There are other examples involving the displacement of Palestinians under the pretext of “archeology”, including in the village of Nabi Samwel to the north of Jerusalem. It is located on one of the highest mountains in Jerusalem governorate and contains the shrine of Prophet Samwel within the only mosque in the village. After 1967, the Israeli occupation demolished the original village and pushed the residents to a nearby area. Israel later declared the area a national park. Today only 200 Palestinians live in the village because of the numerous illegal Israeli policies which target the village and its residents.
The biblical site of “Tel Shilo” (Khirbet Seiloun) near Nablus is another key example of how archeology is used to loot more Palestinian land, preventing Palestinian access while developing the place into a major touristic attraction for the benefit of Israeli settlers. Several foreign delegations, including senior US politicians, have been taken to this place by extremist Zionist organizations as part of Israel’s campaign to promote the annexation of further lands belonging to the State of Palestine,
In September of this year, the Israeli occupying forces seized two important archeological sites in the northern West Bank: Deir Samaan and Khirbet Deir and Deir Qalaa, promoted by settlers as “Israel’s balcony” for tourism purposes. Close to that location is the historical Palestinian town of Sabastiya, where the archeological site and historic ruins are under Israeli control. 
Palestinian Sites are Left Undeveloped
Israel’s colonial occupation has been preventing the development of important archeological sites in Palestine, including Sabastiya, parts of the World Heritage Sites of Battir (and the Makhrour Valley), the Old City of Hebron, the forest of Um er-Rihan (Jenin), Wadi Khureiton (Bethlehem), Tell er Ras / Jabal Gerizim (Nablus), the Church of Saint Barbara in Aboud, and Nabi Musa nearby Jericho.
In parallel, Israel has profited from the control of Palestinian archeological and touristic sites. According to a 2014 World Bank study, the five archeological/touristic sites in oPt that bring the most economic profits to Israel (excluding occupied East Jerusalem) are Qumran, Ein Fashkha, Herodion, Ein Fara (Wadi Qelt), and the “Good Samaritan” site located on the road between Jerusalem and Jericho.
The Theft Of Palestine’s Cultural Property as a Strategic Goal of the Occupying Power
In February 2010, the Israeli government adopted the “National Heritage Sites Project” to strengthen what it calls “the connection of the Jewish people to the land of Israel”. Benjamin Netanyahu then stated, “we will rehabilitate archaeological and Zionist heritage sites. We will build and enrich archives and museums. We are talking about approximately 150 sites”. Several of the sites in the list are located inside occupied Palestine, including Qumran (Dead Sea), Susya (Hebron), Herodion/Jebel Al Furdeis (Bethlehem), Tel Shiloh/ Khirbet Seiloun (Nablus), Qiryat Sefer/Khirbet Bad-Issa (west of Ramallah), The Biar Aqueduct (North of Jerusalem / Ramallah), the “Jerusalem Walls National Park and the City of David” (occupied East Jerusalem), and Rachel’s Tomb / Bilal Bin Rabah Mosque (Bethlehem).
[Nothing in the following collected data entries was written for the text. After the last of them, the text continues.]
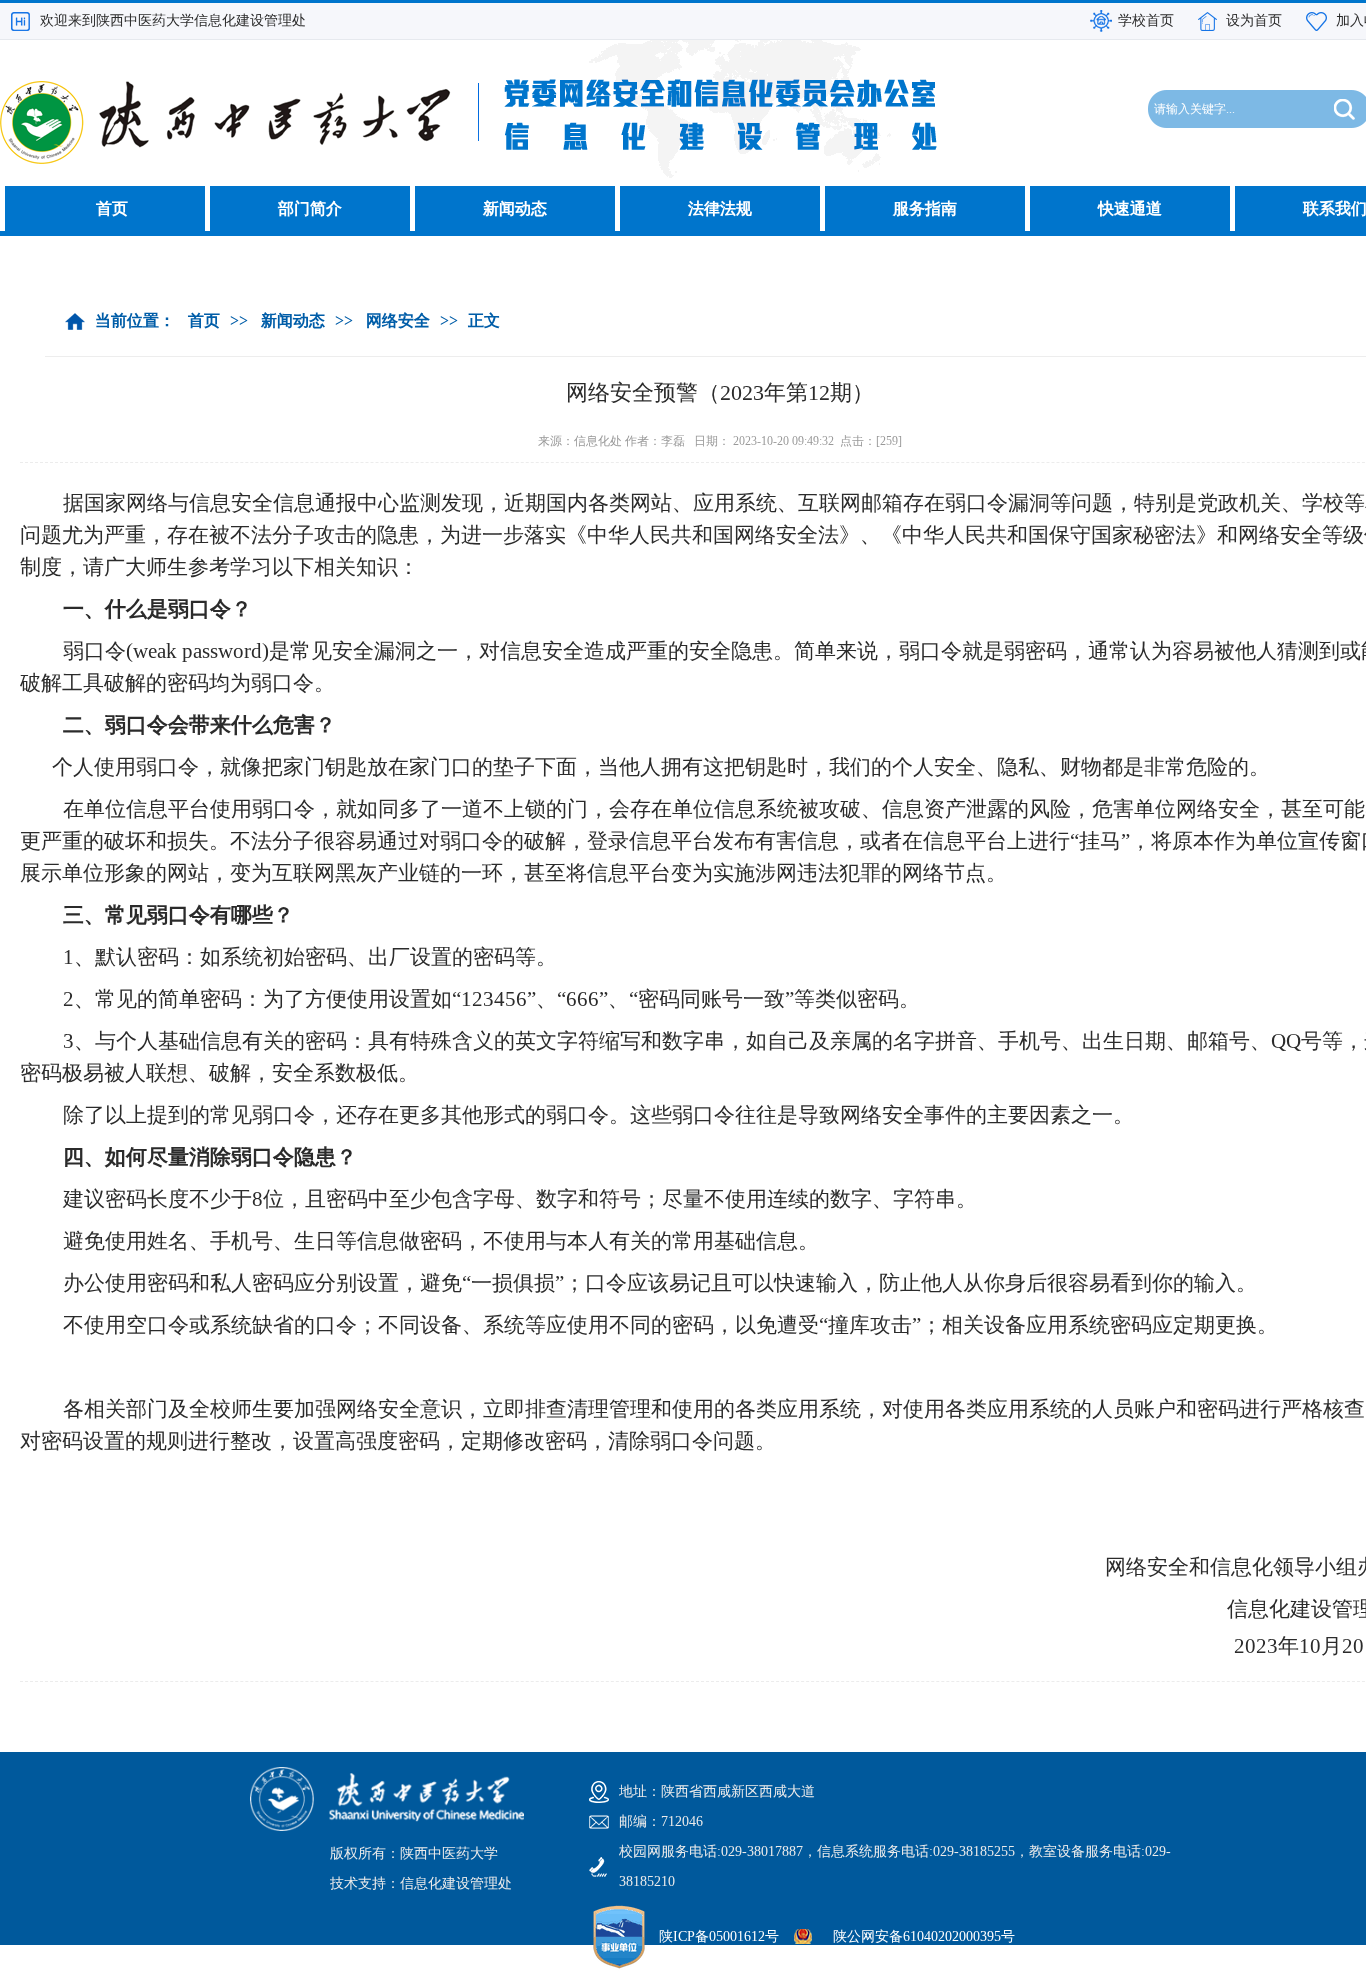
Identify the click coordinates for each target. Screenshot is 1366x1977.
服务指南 (925, 208)
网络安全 (398, 320)
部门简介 (310, 208)
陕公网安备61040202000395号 (924, 1936)
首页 (112, 208)
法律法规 (720, 208)
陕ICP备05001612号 (719, 1936)
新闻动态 (515, 208)
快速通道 (1130, 208)
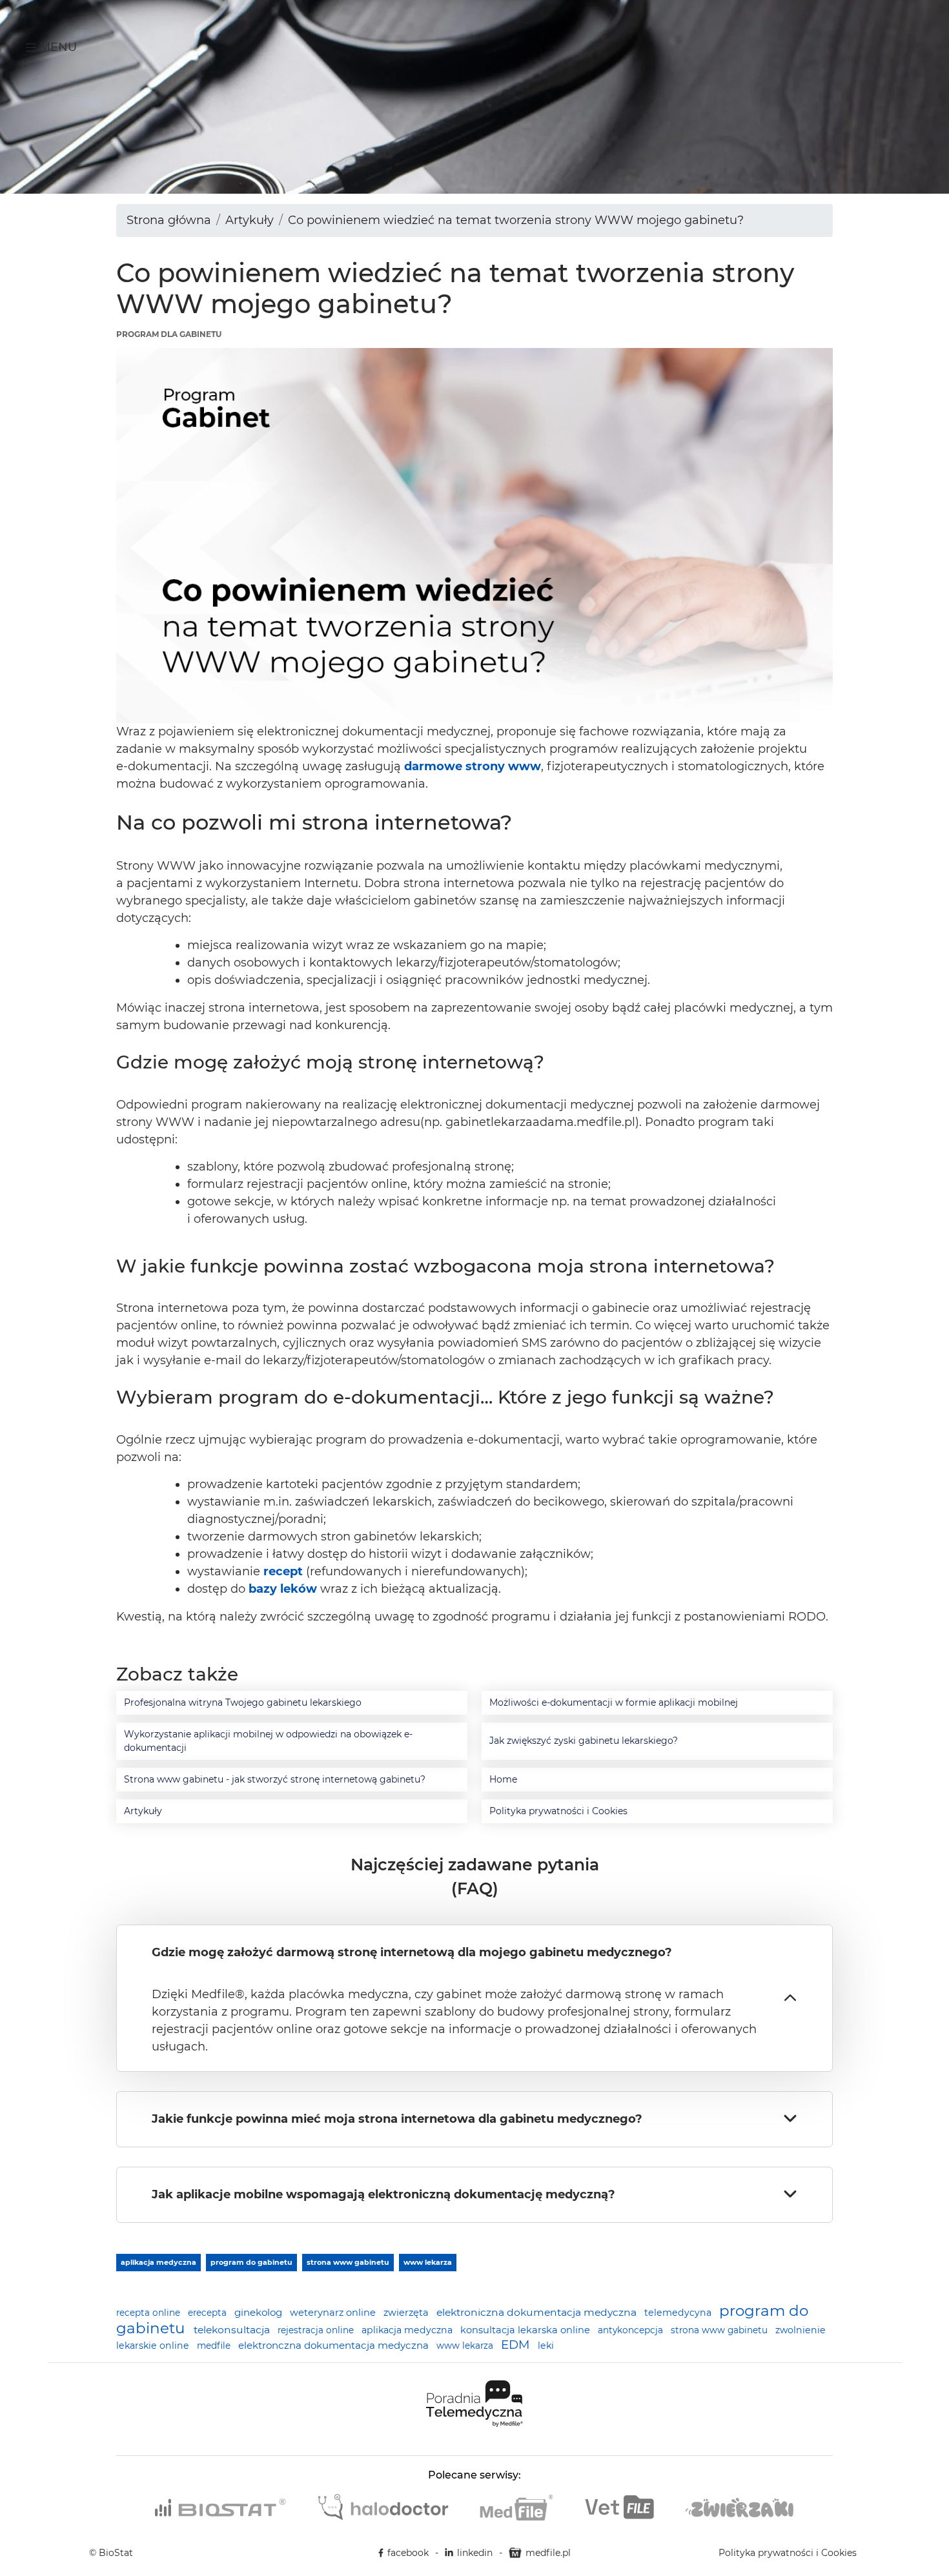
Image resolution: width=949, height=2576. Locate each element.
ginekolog (259, 2312)
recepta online (149, 2312)
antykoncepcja (632, 2330)
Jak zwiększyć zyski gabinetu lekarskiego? (583, 1740)
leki (546, 2345)
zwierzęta (407, 2312)
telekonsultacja (233, 2330)
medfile (215, 2345)
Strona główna (169, 220)
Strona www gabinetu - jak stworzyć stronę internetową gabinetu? (274, 1779)
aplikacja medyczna (158, 2262)
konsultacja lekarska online (526, 2330)
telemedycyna (679, 2312)
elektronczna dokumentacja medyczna (334, 2345)
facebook (408, 2553)
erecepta (208, 2312)
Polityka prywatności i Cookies (558, 1811)
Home (503, 1779)
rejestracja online (317, 2330)
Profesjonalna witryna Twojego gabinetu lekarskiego (243, 1702)
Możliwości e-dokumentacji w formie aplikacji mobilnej (613, 1702)
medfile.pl (548, 2553)
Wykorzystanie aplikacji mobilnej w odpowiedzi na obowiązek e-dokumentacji (268, 1740)
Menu (56, 47)
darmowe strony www (472, 766)
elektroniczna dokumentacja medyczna (537, 2312)
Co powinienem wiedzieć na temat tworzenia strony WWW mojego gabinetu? (516, 220)
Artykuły (249, 220)
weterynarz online (334, 2312)
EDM (517, 2344)
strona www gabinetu (348, 2262)
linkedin (475, 2553)
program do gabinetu (251, 2262)
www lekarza (427, 2262)
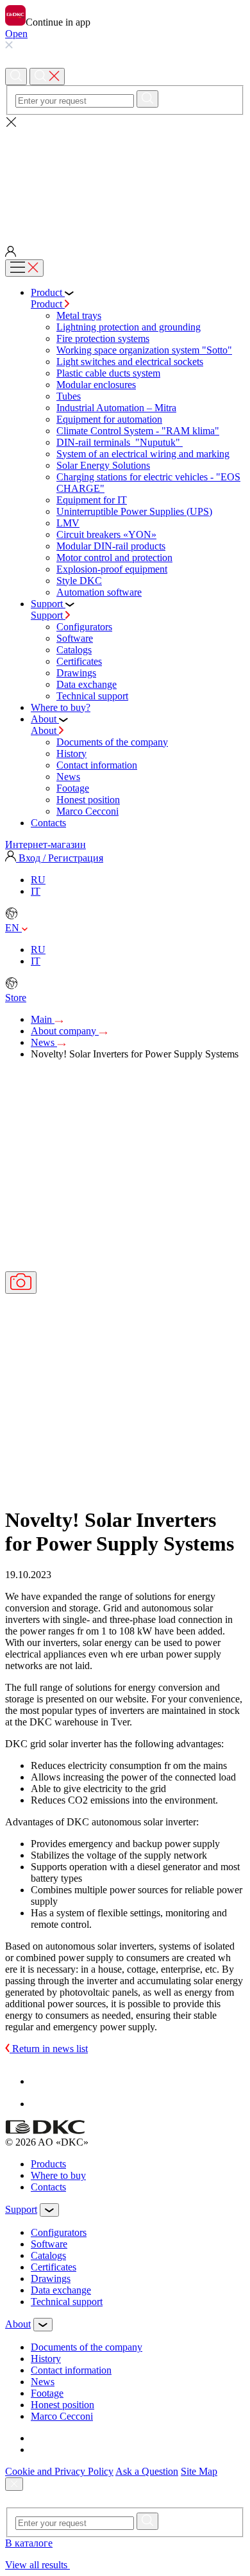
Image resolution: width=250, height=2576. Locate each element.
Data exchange (86, 684)
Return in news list (49, 2048)
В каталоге (29, 2543)
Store (15, 997)
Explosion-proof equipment (111, 569)
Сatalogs (74, 649)
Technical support (92, 695)
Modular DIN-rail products (110, 546)
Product (48, 303)
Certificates (79, 661)
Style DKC (79, 580)
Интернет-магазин (45, 844)
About (45, 730)
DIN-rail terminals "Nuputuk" (119, 442)
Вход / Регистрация (59, 857)
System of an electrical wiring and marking (142, 453)
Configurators (84, 626)
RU (38, 879)
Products (48, 2163)
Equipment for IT (91, 499)
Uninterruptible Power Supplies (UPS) (134, 511)
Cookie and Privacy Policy (59, 2471)
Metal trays (78, 315)
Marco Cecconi (87, 811)
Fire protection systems (102, 338)
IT (35, 891)
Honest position (88, 799)
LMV (67, 523)
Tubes (68, 396)
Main (42, 1019)
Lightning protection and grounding (128, 327)
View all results (37, 2564)
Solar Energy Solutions (103, 465)
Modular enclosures (96, 384)
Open (16, 33)
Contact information (96, 765)
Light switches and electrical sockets (129, 361)
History (71, 753)
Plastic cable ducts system (108, 373)
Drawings (76, 672)
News (68, 776)
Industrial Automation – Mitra (116, 407)
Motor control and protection (114, 557)
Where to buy (58, 2175)
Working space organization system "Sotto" (144, 350)
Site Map (199, 2471)
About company (65, 1030)
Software (74, 638)
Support (48, 615)
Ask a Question (146, 2471)
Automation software (99, 592)
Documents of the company (112, 742)
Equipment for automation (109, 419)
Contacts (48, 2186)
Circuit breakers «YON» (106, 534)
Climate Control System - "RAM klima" (137, 430)
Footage (72, 788)
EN (13, 927)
The program includes funds from the State of Israel and organizations such as the Jewish National Fund . It is being used in the ongoing efforts to legitimize the annexation of Palestinian lands.
Normalizing Occupation: The Imposition of Israel’s Zionist Narrative
Israel’s control over our historic and archeological sites and promoting them as part of its tourists sites aims at normalizing Israel’s occupation of Palestine to serve the Israeli government and its supporters. In addition to referring to Al-Aqsa Mosque Compound, the Church of the Holy Sepulcher, and other locations in occupied East Jerusalem, as part of “Israel”, the Israeli Ministry of Tourism promotes different itineraries that link the political use of archeology with its intent to further annex Palestinian lands, including “A tour of the Gush”, featuring illegal colonial settlements in the western and southern Bethlehem areas. International travel companies often advertise these settlement sites.
Israeli politicians have endorsed such settlement projects to advance the support of extreme religious fundamentalists, including “Christian Zionists”. The Trump Administration, a leading supporter of Israel’s annexation policies, took several steps to facilitate the funding and recognition of such organizations, including the so-called “Ariel University”, located in the illegal colonial-settlement of Ariel, that has developed a department for archeological studies. Among such efforts was the visit made in 2019 by Benjamin Netanyahu alongside radical US politicians and religious extremists to the site known as “Tel Shilo” (Khirbet Seiloun), inside the illegal settlement of Shilo, whereby he referred to the place as “Israel’s first capital”: “Under the heritage plan, we established here a visitor center so that every Jew and every tourist in Israel can come and see our first capital”. Similar visits by Netanyahu and other Israeli ministers have taken place to other archeological sites in the occupied West Bank.
The exploitation of historical sites and the use of archaeology to create a false narrative represents one of the most dangerous tools used by the Israeli occupation to normalize and entrench its illegal occupation of Palestine. It is clear that Israel is pushing a distorted political narrative about archeology to further encourage religious fundamentalism and consolidate its illegal colonial settlement enterprise.
The Palestinian people have the right to self-determination, including the right to pursue their economic, social, and cultural development freely. We also have the right to cultural life just like any other nation.
In this context, all stolen artifacts must be returned, and Palestinians must have full control over their land, including these sites. This includes respecting the cultural heritage, traditions, and the historic Status Quo of the Holy Sites according to Palestine’s obligations and the possibility of restoring and improving access to those places, including through international cooperation such as Palestine’s UNESCO membership. The restoration of the Nativity Church in Bethlehem is a prominent example of Palestine’s efforts in that direction.
Meanwhile, the international community must hold Israel accountable for its violations, including not accepting any promotion of sites in occupied Palestine as being “part of Israel” or cooperating with complicit institutions and organizations. Last October, the UN Special Rapporteur on the situation of human rights in the Palestinian territories occupied since 1967 called upon “all States to discourage the promotion of tourism and emigration to the Israeli settlements”.
Countries should ensure that their museums, universities, and other related institutions are not displaying artifacts taken from Palestine by Israel. This should include preventing cooperation with organizations behind such efforts, including the Israeli Antiquities Authority and other related Israeli authorities. In this context, tourism and archeological guidelines are required to ensure that all parties understand the implications and responsibilities of collaborating with the theft of Palestinian archeological sites and artifacts and in entrenching and strengthening the occupying power, Israel, and its illegal practices against the land and people of Palestine.